Un tempo, diciamo prima dell’avvento del web, questa categoria ontologica la incontravi davanti ai listini di Borsa: nasce da lì la fortunata espressione del mio amico Buddy “panino e listino”; oppure stazionava nei pressi dei “lavori in corso” sorvegliandone l’andamento e la cura conquistandosi la qualifica di umarell; agitava la vita di bar e caffè con interventi il più delle volte non richiesti sulla composizione ideale della Nazionale (Maggiore) di Calcio, categoria “60 milioni di C.T.”; e infine animava la vita di relazione nei saloni dei parrucchieri proponendo (imponendo) interpretazioni e pareri su ogni categoria dello scibile umano: dalla vita sessuale dello zibetto ai cento modi per cucinare il dinosauro alla panna. Oggi la benzina è rincarata come cantava Paolo Conte, ma il web continua purtroppo ad apparire gratis; non lo è, come dimostra Maurizio Ferraris nel suo saggio Postverità e altri enigmi, ma sembra. E sembrandolo offre alla categoria dei tuttologi già incontenibile di suo una formidabile spinta propulsiva che la Rivoluzione d’Ottobre al confronto fa Rosina.

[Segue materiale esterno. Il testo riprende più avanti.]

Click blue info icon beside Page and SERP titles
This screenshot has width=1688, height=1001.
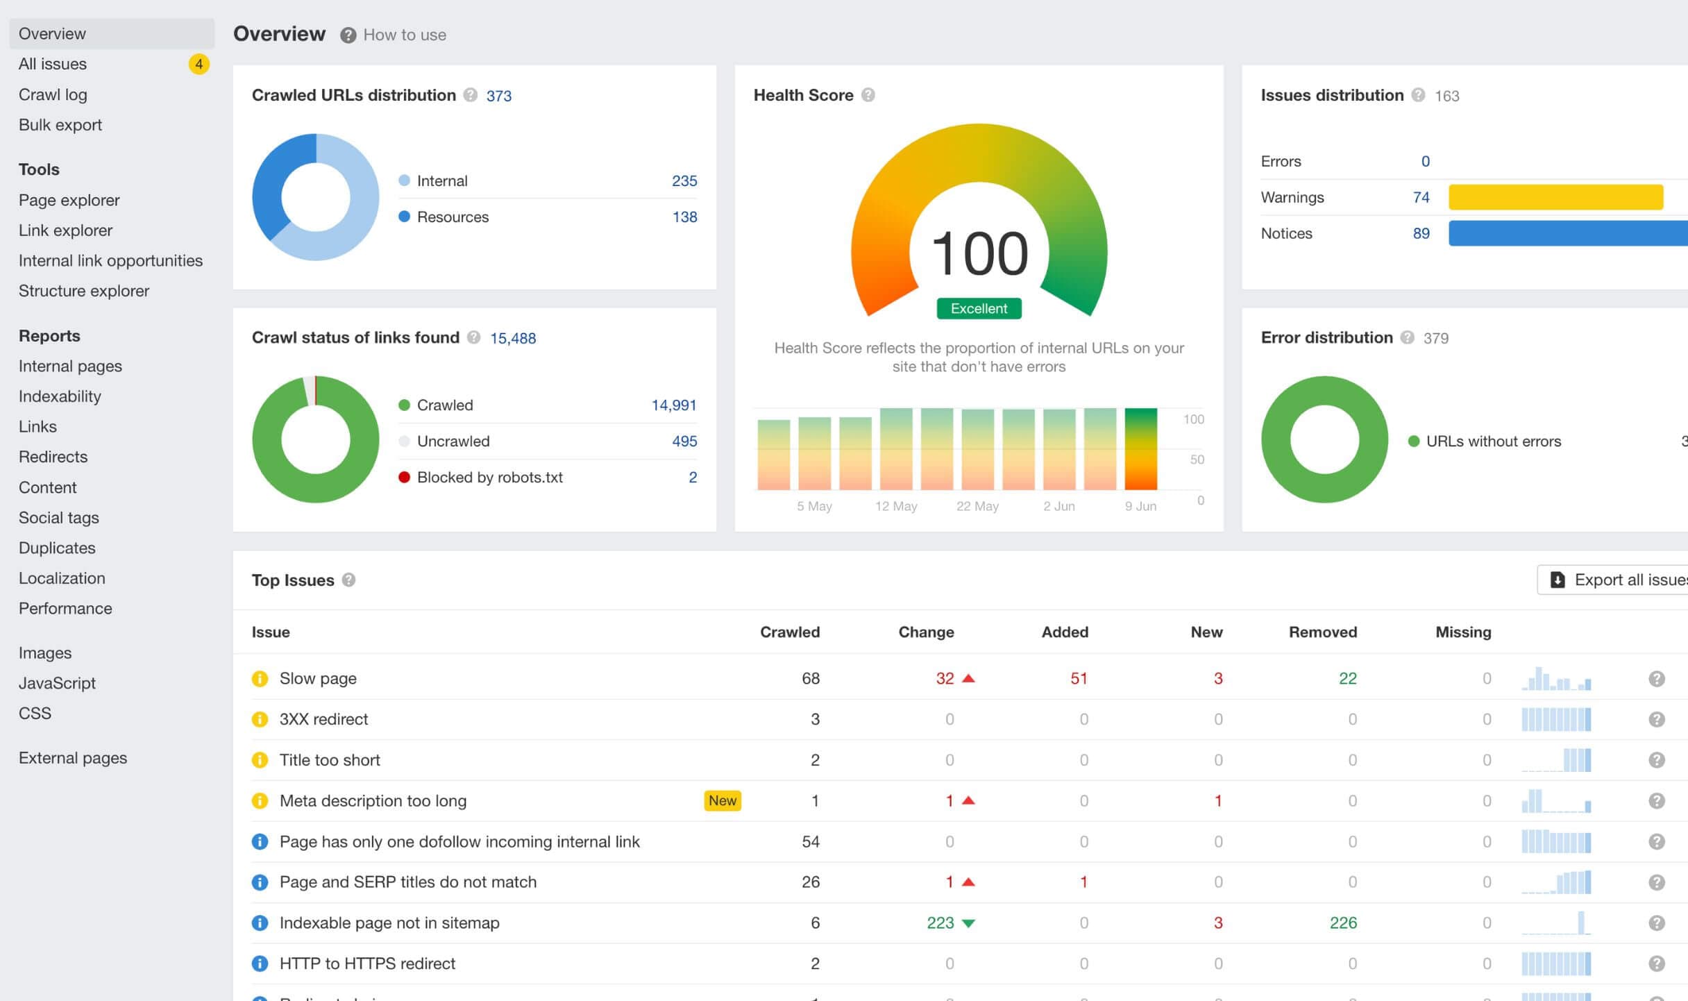pyautogui.click(x=260, y=882)
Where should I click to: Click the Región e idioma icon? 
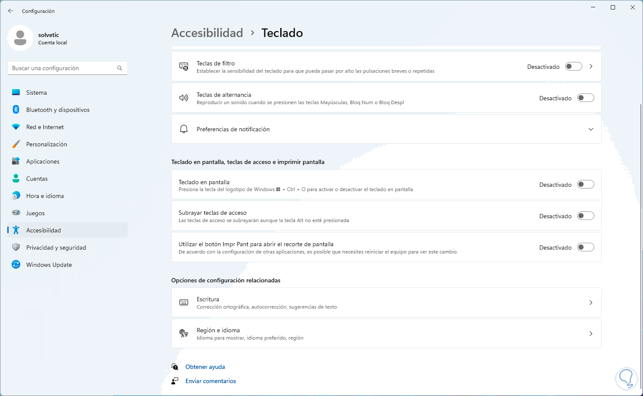184,334
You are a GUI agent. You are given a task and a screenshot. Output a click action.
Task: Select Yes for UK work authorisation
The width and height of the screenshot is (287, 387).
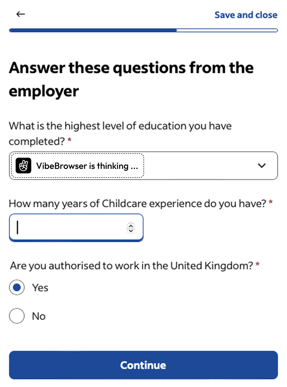tap(16, 287)
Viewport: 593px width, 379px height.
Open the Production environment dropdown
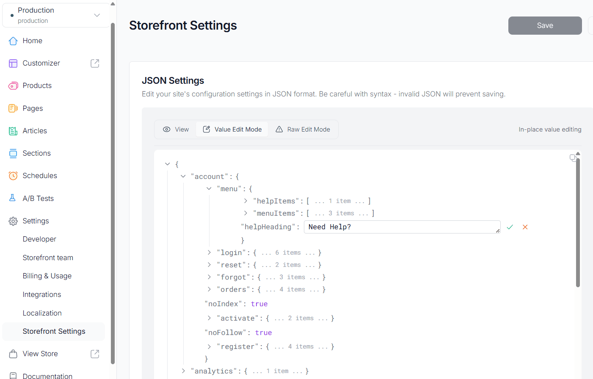56,15
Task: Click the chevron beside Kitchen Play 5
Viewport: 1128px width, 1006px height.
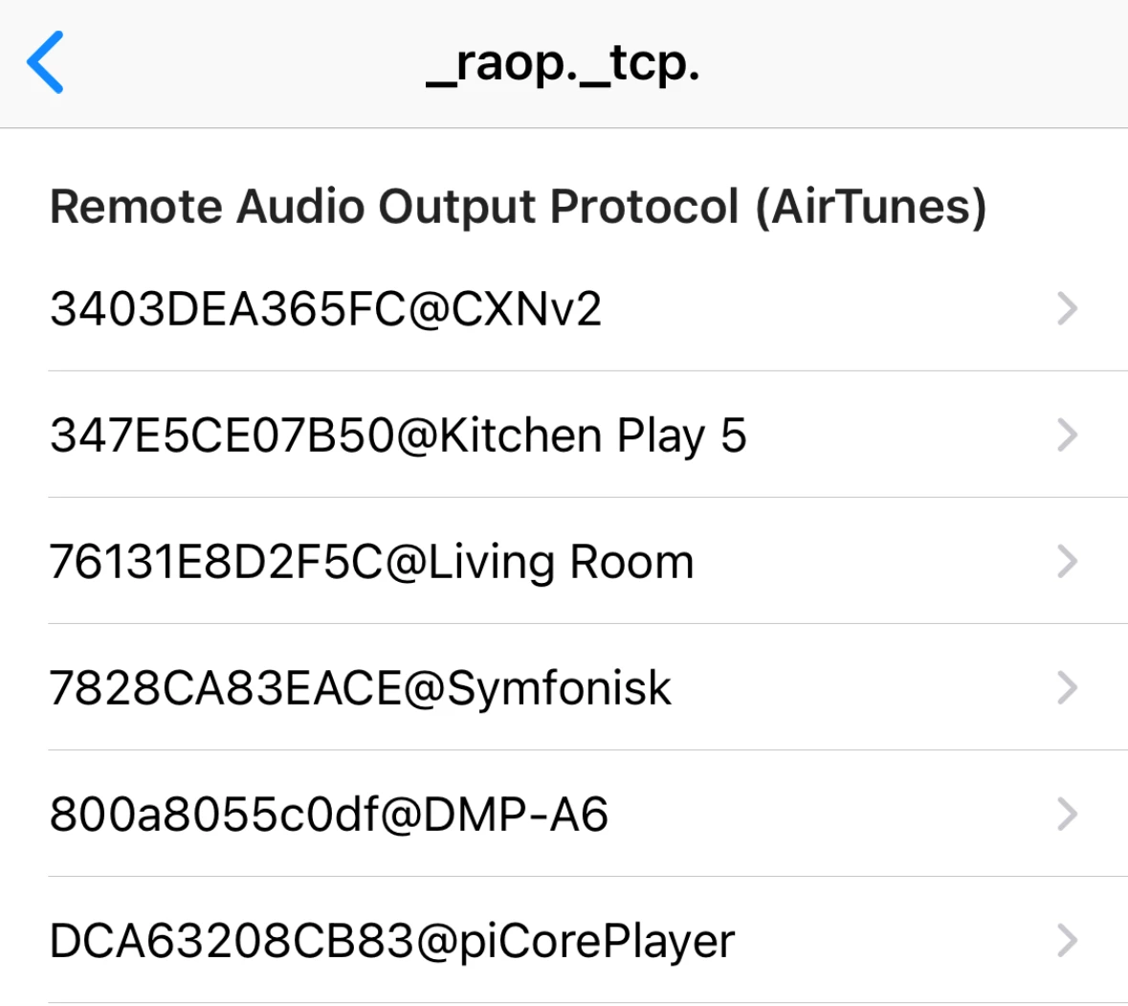Action: tap(1067, 436)
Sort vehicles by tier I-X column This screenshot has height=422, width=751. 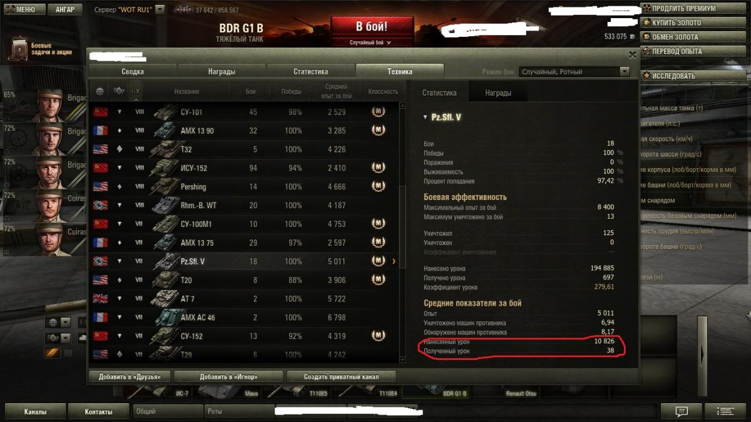(136, 91)
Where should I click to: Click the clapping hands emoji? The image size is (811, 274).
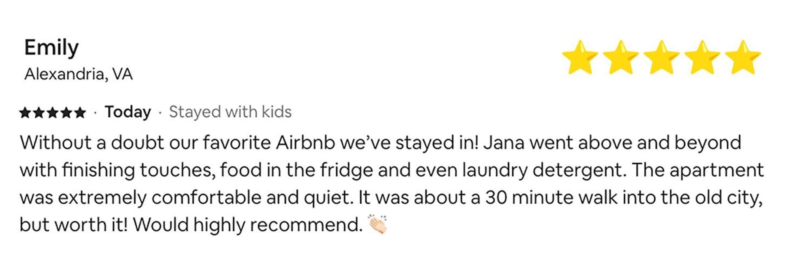pos(378,224)
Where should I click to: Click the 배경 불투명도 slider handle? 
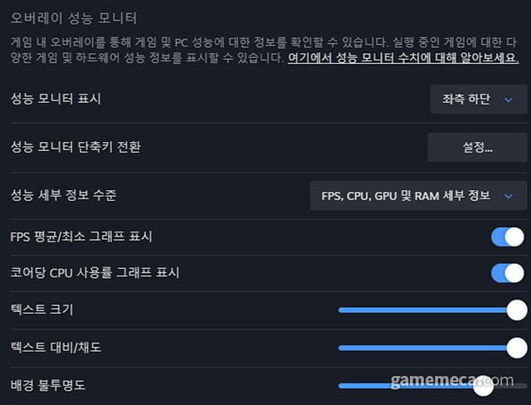[483, 385]
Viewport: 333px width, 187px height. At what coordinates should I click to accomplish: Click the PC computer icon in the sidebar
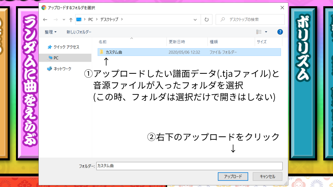(50, 58)
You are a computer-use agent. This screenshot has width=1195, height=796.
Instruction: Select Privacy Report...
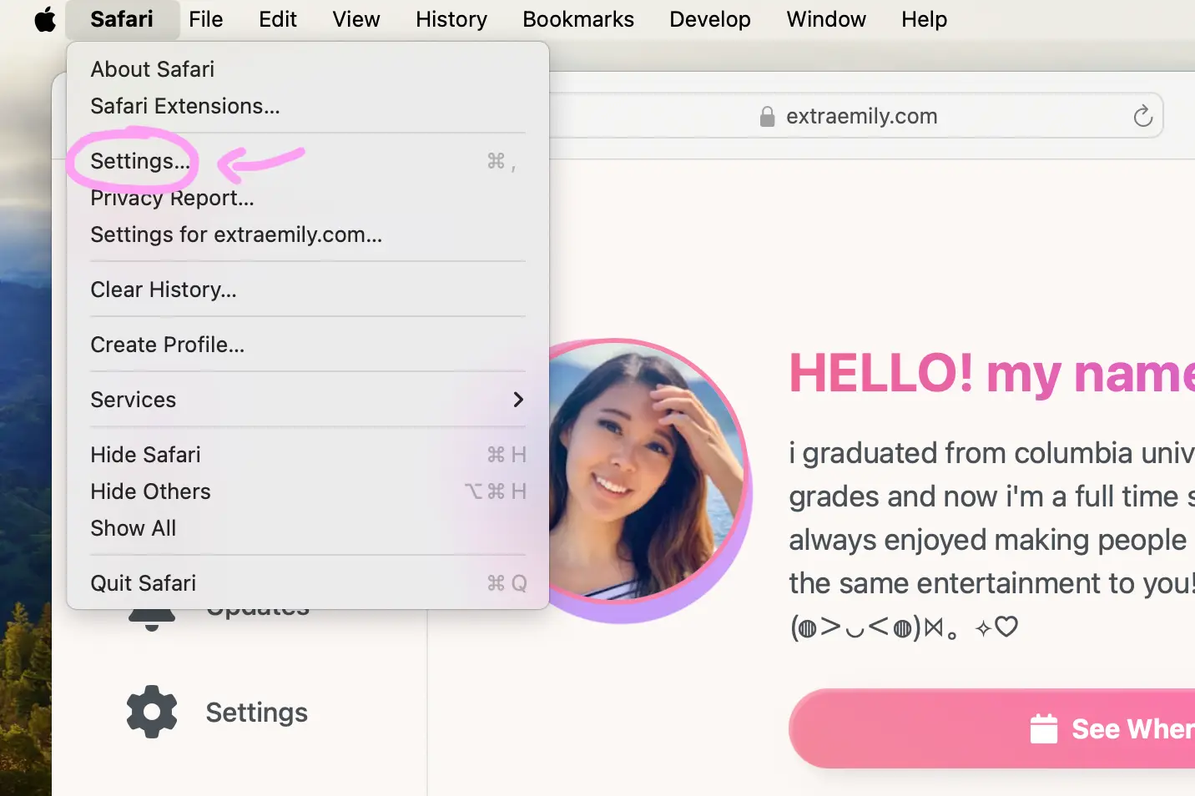coord(172,198)
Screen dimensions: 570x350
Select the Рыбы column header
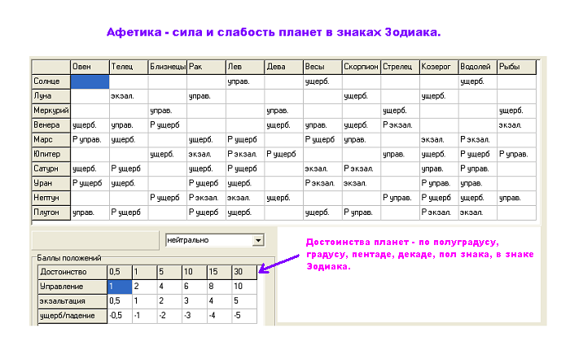(516, 67)
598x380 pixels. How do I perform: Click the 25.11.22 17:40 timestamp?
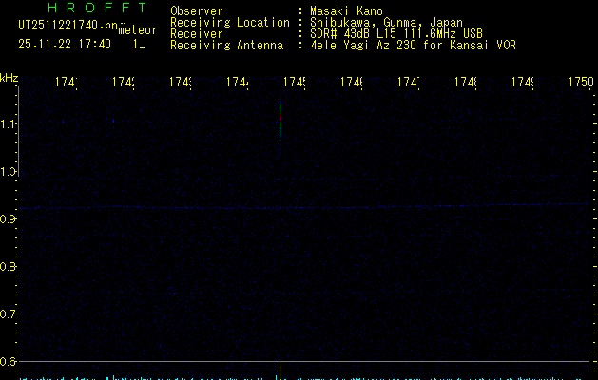tap(64, 44)
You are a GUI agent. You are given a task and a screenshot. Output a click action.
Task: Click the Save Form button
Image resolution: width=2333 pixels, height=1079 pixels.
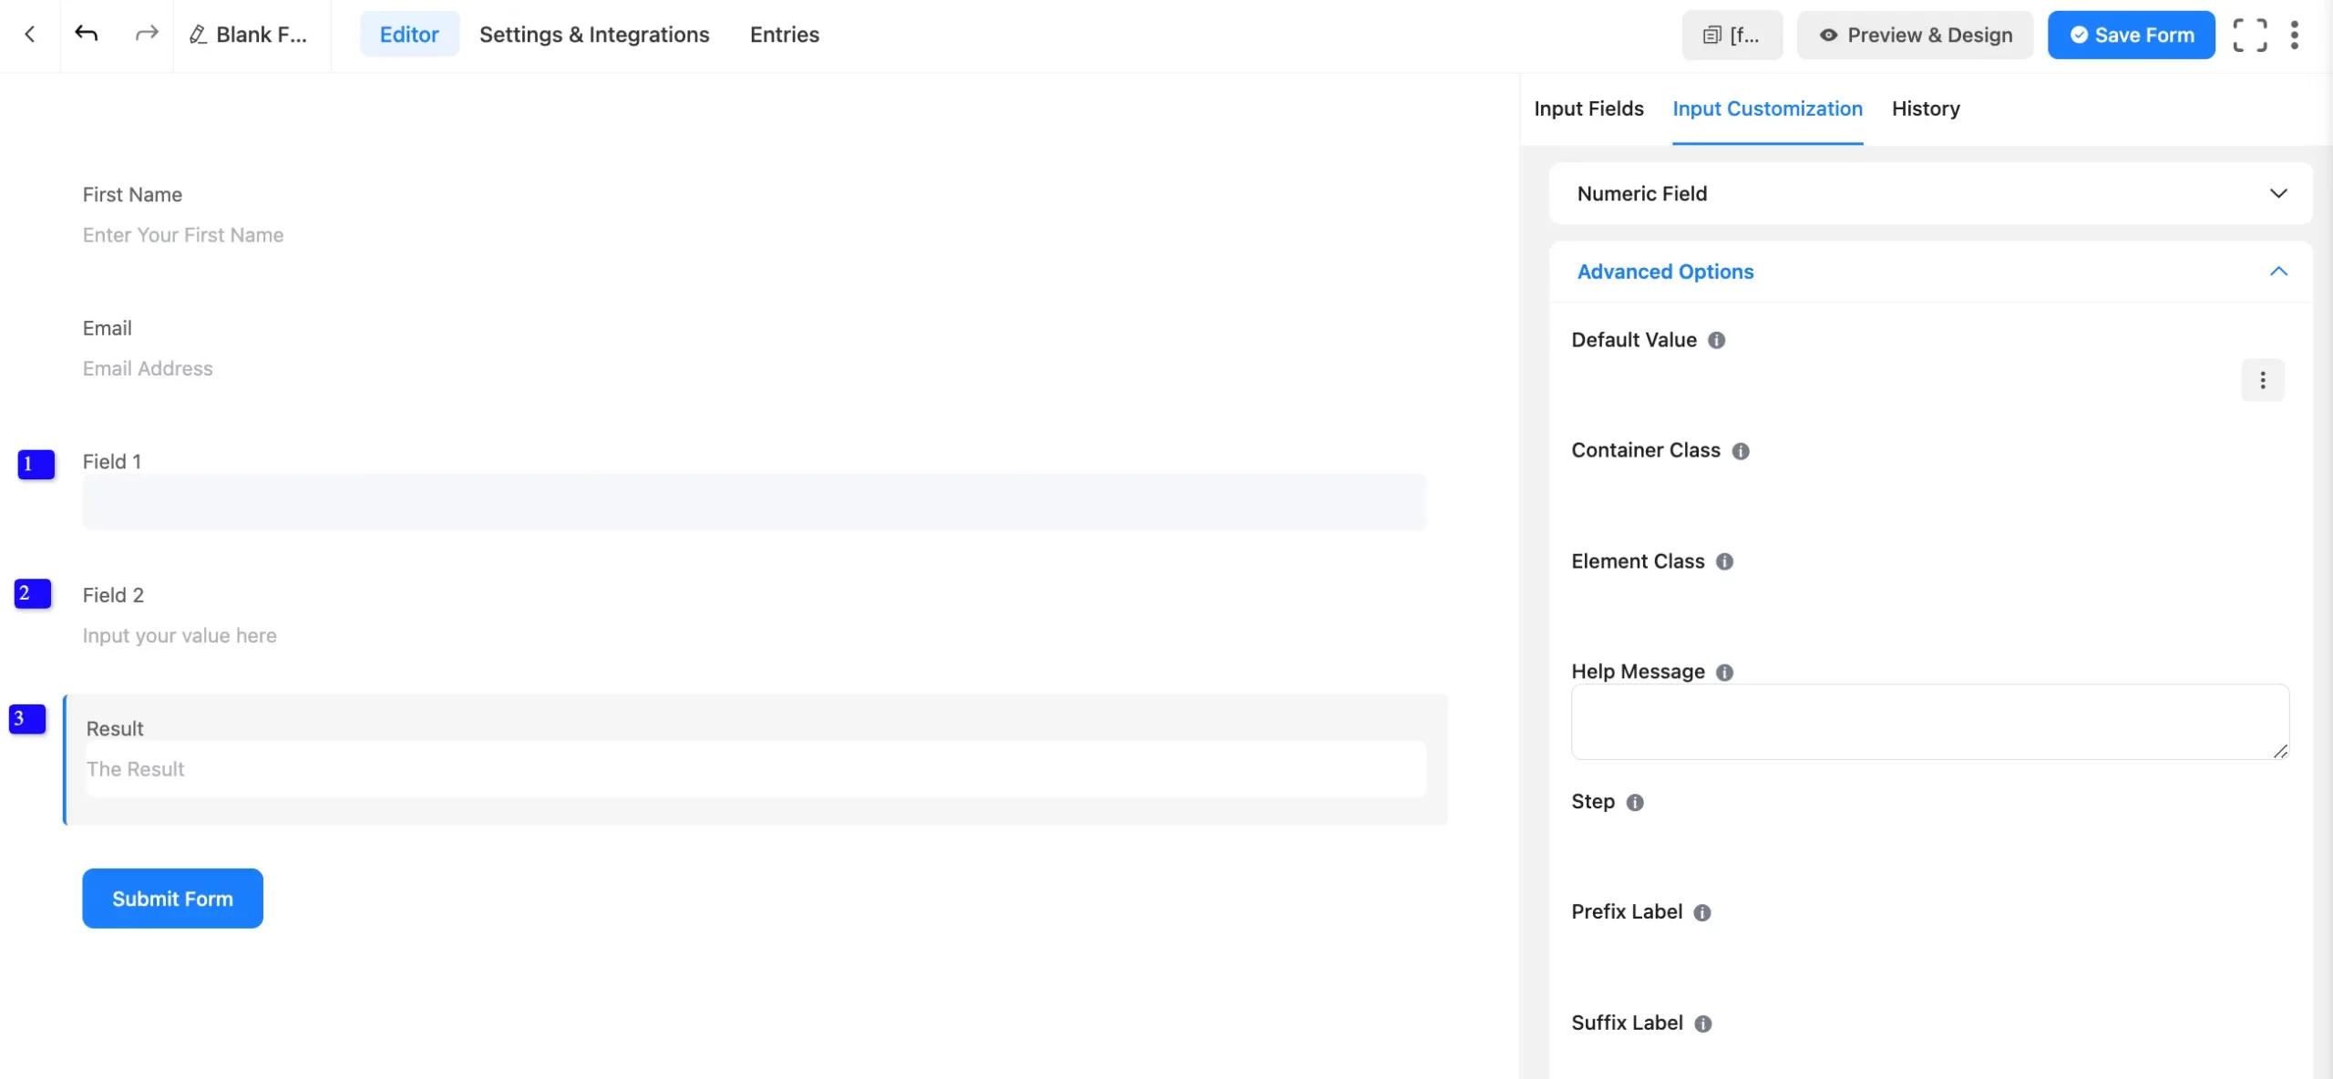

Il tuttologo sul web è l’uomo (meno spesso: la donna) più incurante del pericolo e delle sue immediate conseguenze, il ridicolo. Che la questione sia la Tap o la Tav, la Xylella o la pertosse, l’ultima traduzione di Moby Dick o l’acquisto di CR7 da parte della Giuve, il tuttologo ha sempre un’opinione. Che espone, chiosa ribadisce, e sostiene dieci, cento volte, anche a dispetto di evidenze così clamorose da piegare la schiena ad un bufalo Cafro. La successione di un moderno sovrano quale è un manager della statura di Marchionne è per il tuttologo come la ghianda per il maiale, un manicaretto irresistibile.

Non importa che si stia parlando di una macchina di gigantesca complessità (produttiva, organizzativa, logistica, normativa, finanziaria, progettuale, sindacale) indagata passo passo da centinaia di enti e istituzioni che analizzano quotidianamente ogni capello della corporate spaccandolo in quattro e poi in otto e infine in sedici; il tuttologo deve dire la sua su scelte (passate, presenti e future) nomine, valutazioni, strategie e prodotti, valutando, commentando e giudicando senza conoscere fatti, situazioni e contesti.

Diciamola tutta: senza saperne un cazzo, tuttavia sbandierando l’assoluta serena certezza propria dei due campioni della categoria, gli irraggiungibili Bouvard e Pécuchet, gli eroi dello stupidario fatto sistema eternati dal genio di Flaubert. Purtroppo mentre ai loro tempi la cazzata restava contenuta in una ristretta dimensione analogica, i moderni epigoni avverano la funesta profezia di Umberto Eco sugli imbecilli digitali. Diffondi una cazzata oggi, diffondine una domani e anche l’antinfluenzale finirà coll’apparire ai poveri di spirito un vezzo da radical chicchissimi. La sola consolazione è pensare che Marchionne l’antifamilista per eccellenza di cazzari e improvvisati deve averne fatto strame a palate nel corso del suo troppo breve regno.